If you have to use a cell phone, a hands-free system is best. But remember, the biggest cell phone distraction isn’t the phone itself – it’s the conversation. Keep conversations brief and light, or pull over if you can. Your key reaction time is much slower when talking and driving, so allow more space between you and the car ahead of you. Know your local Chesapeake laws – it may be illegal to be on the phone. Never text while driving! This has already caused many deaths and injuries in Virginia over the last few years.

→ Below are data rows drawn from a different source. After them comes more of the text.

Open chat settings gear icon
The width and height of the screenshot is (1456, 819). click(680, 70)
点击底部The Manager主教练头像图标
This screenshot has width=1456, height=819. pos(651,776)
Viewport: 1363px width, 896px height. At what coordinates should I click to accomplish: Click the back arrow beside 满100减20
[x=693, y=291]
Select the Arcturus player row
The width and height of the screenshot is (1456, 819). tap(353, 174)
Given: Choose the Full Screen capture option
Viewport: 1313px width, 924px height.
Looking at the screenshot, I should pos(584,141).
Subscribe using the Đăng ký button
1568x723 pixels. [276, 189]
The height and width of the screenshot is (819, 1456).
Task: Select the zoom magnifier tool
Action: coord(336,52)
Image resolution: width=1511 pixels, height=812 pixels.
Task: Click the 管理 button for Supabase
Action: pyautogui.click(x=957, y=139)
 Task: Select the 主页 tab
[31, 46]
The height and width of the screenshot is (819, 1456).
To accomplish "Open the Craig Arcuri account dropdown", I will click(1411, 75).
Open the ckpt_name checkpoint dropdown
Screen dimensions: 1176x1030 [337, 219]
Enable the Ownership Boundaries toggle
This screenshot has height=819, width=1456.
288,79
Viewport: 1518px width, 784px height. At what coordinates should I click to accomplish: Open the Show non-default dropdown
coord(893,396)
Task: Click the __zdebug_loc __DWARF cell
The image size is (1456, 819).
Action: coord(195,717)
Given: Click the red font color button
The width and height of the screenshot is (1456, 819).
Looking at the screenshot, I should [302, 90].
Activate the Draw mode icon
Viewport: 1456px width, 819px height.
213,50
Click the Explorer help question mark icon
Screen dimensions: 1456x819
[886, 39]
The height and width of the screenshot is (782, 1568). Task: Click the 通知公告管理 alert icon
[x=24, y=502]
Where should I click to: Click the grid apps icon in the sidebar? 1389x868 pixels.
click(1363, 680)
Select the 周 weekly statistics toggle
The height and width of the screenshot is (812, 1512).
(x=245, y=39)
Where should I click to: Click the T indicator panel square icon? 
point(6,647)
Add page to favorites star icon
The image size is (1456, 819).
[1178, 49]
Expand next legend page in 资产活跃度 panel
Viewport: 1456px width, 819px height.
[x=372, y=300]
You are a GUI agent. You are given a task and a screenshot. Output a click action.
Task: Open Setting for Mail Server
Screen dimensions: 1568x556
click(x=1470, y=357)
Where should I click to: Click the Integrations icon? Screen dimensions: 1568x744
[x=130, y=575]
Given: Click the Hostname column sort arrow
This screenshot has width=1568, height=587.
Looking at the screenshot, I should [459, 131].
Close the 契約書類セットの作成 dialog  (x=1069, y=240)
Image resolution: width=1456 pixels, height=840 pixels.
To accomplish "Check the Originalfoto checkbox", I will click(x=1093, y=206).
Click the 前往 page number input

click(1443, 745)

And if you really think you have to shave, change your clothes or put on make-up while driving in Chesapeake – you’re wrong. Just start getting ready earlier so you have enough time to finish those things before you drive around Chesapeake.

West Service Center, Inc.
904 Cavalier Blvd
Chesapeake, Virginia 23323
757-487-4420

It’s vital to remember that driving is probably the most dangerous thing you’ll do all day – so don’t make it any worse. Use these tips to keep you and your loved ones safer behind the wheel in Chesapeake.